Hi guys got a thermostat seems to be ok ive put the sensor in about
3in from the top of the viv, viv is wooden is this ok or should it be lower?


----------



## l8mdv (Aug 23, 2009)

As long as you can keep your temperature consistent in the right places, i.e. the sensor not easily and accidentally moveable by you or the reptile, it should be fine. I use the same setup and a digital thermometer to test hot and cool areas.

Regards.


----------



## jools (Apr 4, 2009)

scotsmanvic said:


> Hi guys got a thermostat seems to be ok ive put the sensor in about
> 3in from the top of the viv, viv is wooden is this ok or should it be lower?


What reptile is it you are keeping in the viv - and how are you heating the viv (lamp, mat, ceramic?)


----------



## scotsmanvic (Dec 23, 2009)

its 2 adult geckos and heat mat with habitat stat and red buld on some of the time for viewing mostly in a wooden viv just over 2ft long


----------



## corny girl (Aug 30, 2009)

The thermostat sensor should be placed on the substrate under the warm end hide. Gecko's need belly heat to be able to digest their food properly so you need the correct temp on the surface where the Gecko's lay. Ideally the temp should be measured using a digital thermometer, the sensor for this should be placed in the same place as the stat sensor. Hope this helps you :2thumb:.


----------



## TJL (May 15, 2011)

Hi, 

Similar question but for Beardie.

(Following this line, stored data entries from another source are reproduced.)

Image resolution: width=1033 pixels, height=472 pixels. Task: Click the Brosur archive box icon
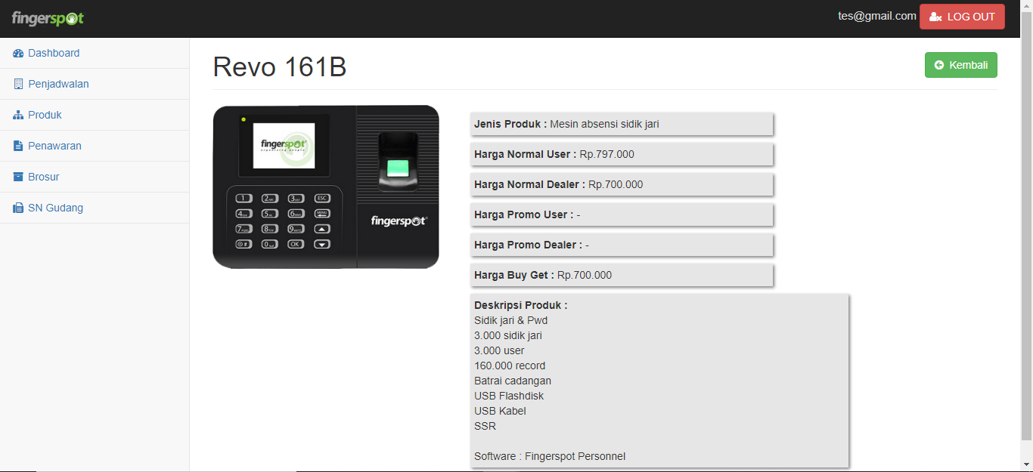pos(19,177)
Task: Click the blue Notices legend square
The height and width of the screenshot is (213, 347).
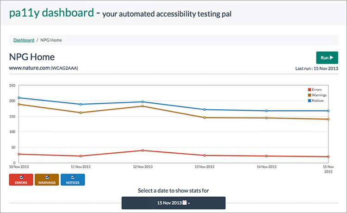Action: pos(310,100)
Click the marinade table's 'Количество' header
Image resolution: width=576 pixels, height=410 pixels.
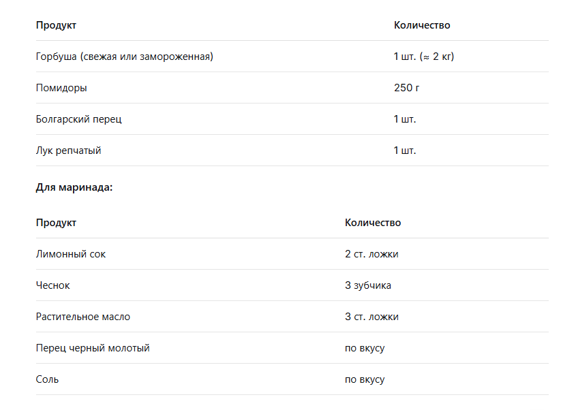pos(372,223)
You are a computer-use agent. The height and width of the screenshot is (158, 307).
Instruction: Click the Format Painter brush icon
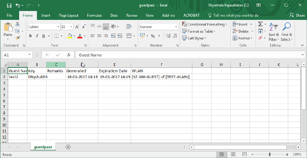click(x=18, y=38)
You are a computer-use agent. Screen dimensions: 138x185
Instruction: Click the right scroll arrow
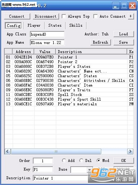click(x=130, y=151)

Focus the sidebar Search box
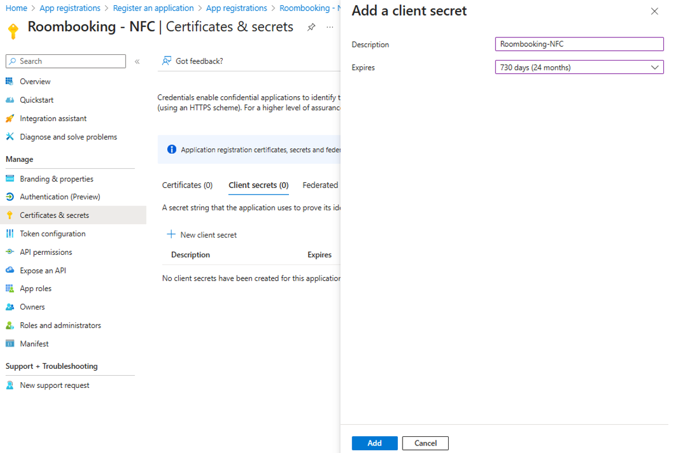tap(66, 61)
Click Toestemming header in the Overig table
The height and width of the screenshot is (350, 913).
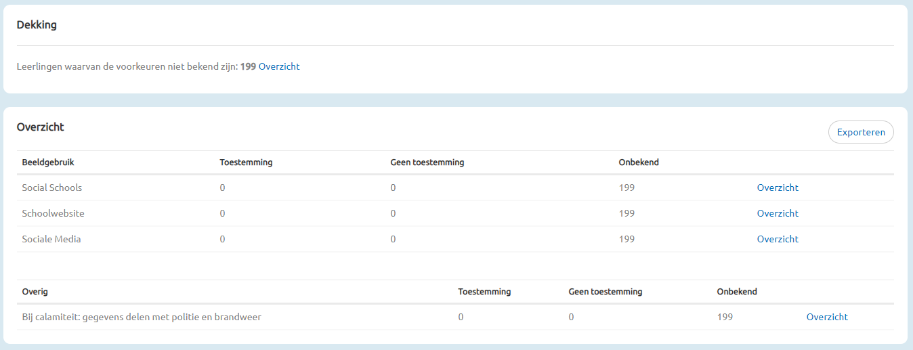pyautogui.click(x=484, y=292)
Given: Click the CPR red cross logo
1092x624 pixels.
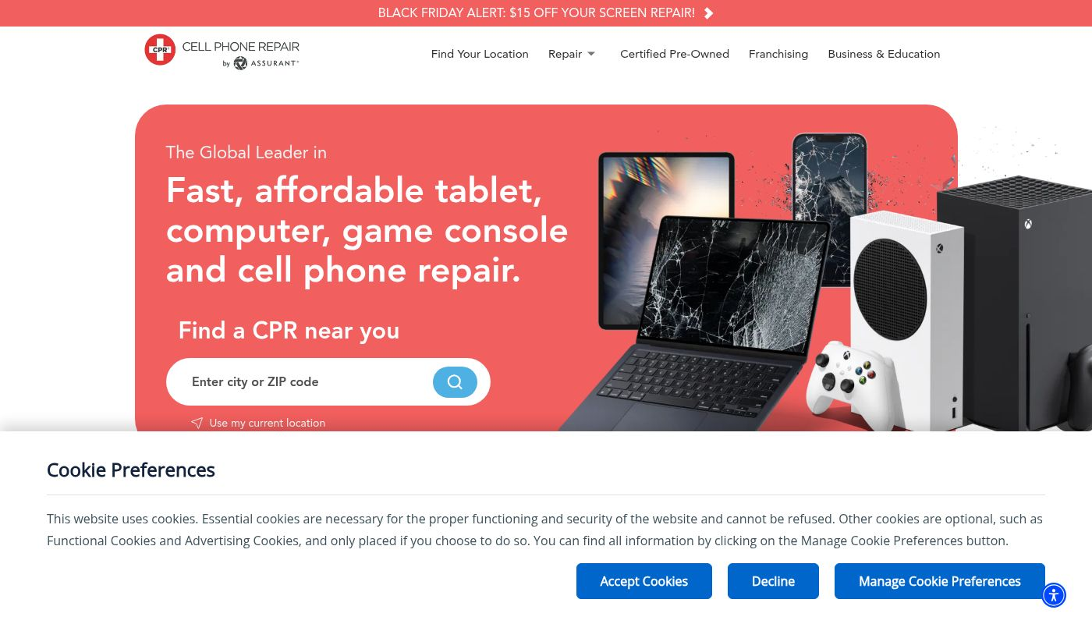Looking at the screenshot, I should click(x=160, y=50).
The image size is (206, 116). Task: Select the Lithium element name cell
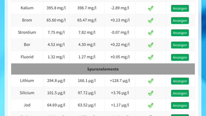(27, 81)
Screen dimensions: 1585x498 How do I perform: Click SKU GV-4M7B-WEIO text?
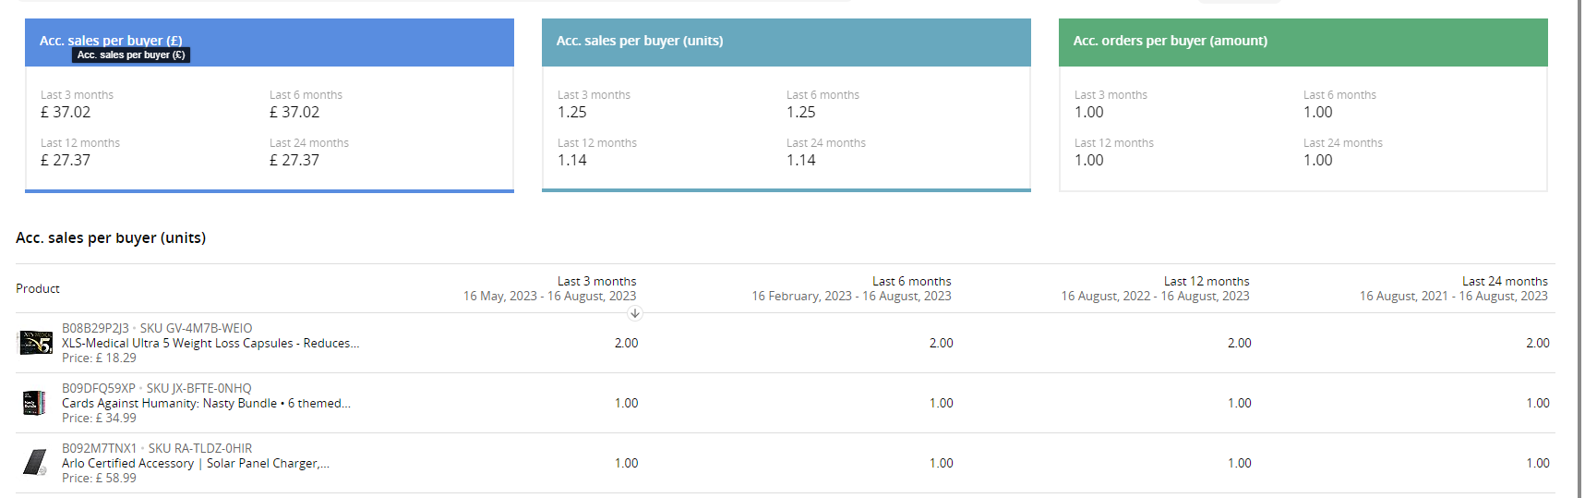(x=196, y=328)
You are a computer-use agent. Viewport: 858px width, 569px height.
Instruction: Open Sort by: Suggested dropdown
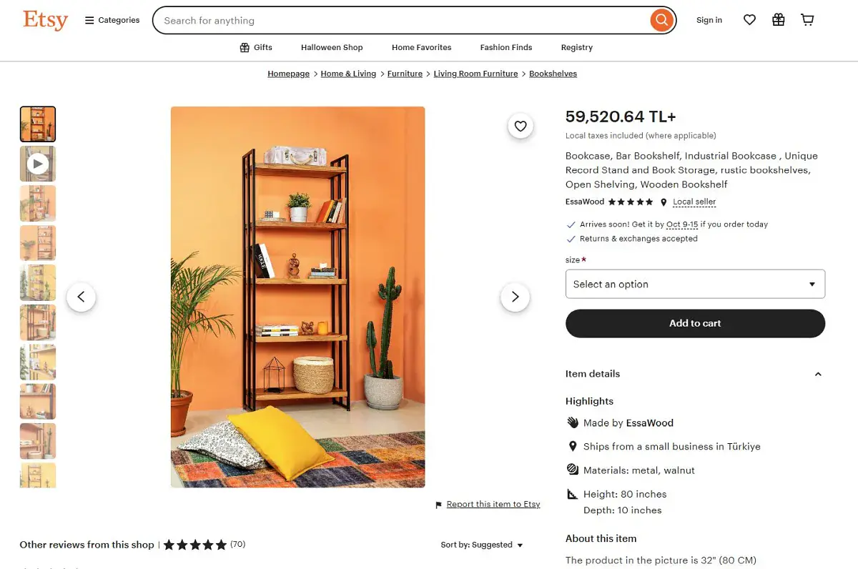482,545
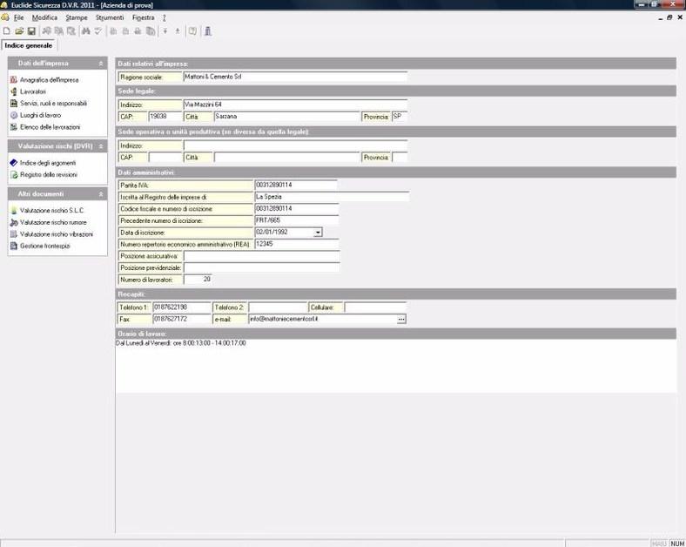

I have a baby beardie and just bought a dimmer stat off a very nice guy on the forum but the temp on it only goes up to 35C which I work out to be 100F. Baby beardies need 110-115 hot end, so I'll have to experiment with the placement of the sensor - am guessing I'll have to put it in the middle of the viv and get that to 100. Any one have any better advice than that? (And I'm going to put the sensor a few inches off the floor unless anyone tells me different).
Thanks
TJL


----------



## Hannah81 (Nov 19, 2008)

That's a little bit hot, should be more like 105-110F which the thermostat whould cope with fine.


----------



## Herpster (Oct 24, 2006)

TJL said:


> Hi,
> 
> Similar question but for Beardie. I have a baby beardie and just bought a dimmer stat off a very nice guy on the forum but the temp on it only goes up to 35C which I work out to be 100F. Baby beardies need 110-115 hot end, so I'll have to experiment with the placement of the sensor - am guessing I'll have to put it in the middle of the viv and get that to 100. Any one have any better advice than that? (And I'm going to put the sensor a few inches off the floor unless anyone tells me different).
> Thanks
> TJL


Yep the further away you move the sensor then in theory the hotter the matt will get, just be sure to measure the REAL temperature with a thermometer.


----------



## TJL (May 15, 2011)

*dimmerstat*

Thanks for the confirmation regarding placement, I've managed to find the best place for the sensor (at least at this time of year, will keep an eye on it as it'll change when the weather warms up) and have a thermostat stuck to the wall so I can check it a few times a day.

The hot spot is now a constant 110 and the baby beardie seems much happier. I was surprised at being told that 110-115 was too hot. Every bit of literature I've read gives that as ideal for baby beardies. If my info is wrong, I'd be interested to know where the lower temp recommendation has come from.

Thanks, both of you.
TJL


----------



## Hannah81 (Nov 19, 2008)

Check out the lizard section and the care sheets in there. Not sure where you've got your info form but every place I've looked says 105-110F and defo no higher.

http://www.reptileforums.co.uk/forums/lizard-care-sheets/517418-bearded-dragon-caresheet.html
http://www.reptileforums.co.uk/forums/lizards/698581-newbie-baby-bearded-dragons.html
http://www.reptileforums.co.uk/forums/lizard-care-sheets/9797-bearded-dragon-care-sheet.html
http://www.reptileforums.co.uk/forums/lizard-care-sheets/517418-bearded-dragon-caresheet.html
http://www.mybeardeddragons.co.uk/caresheet.html.
http://www.reptileexpert.org/bearded-dragon-care/


----------



## TJL (May 15, 2011)

*Thanks!*

Thanks very much for this. My info sheets came from a breeder in Ipswich and off the internet (but it was a couple of years ago and I can't remember which site. The temp is max 110 now at hot end and grading nicely.
x


----------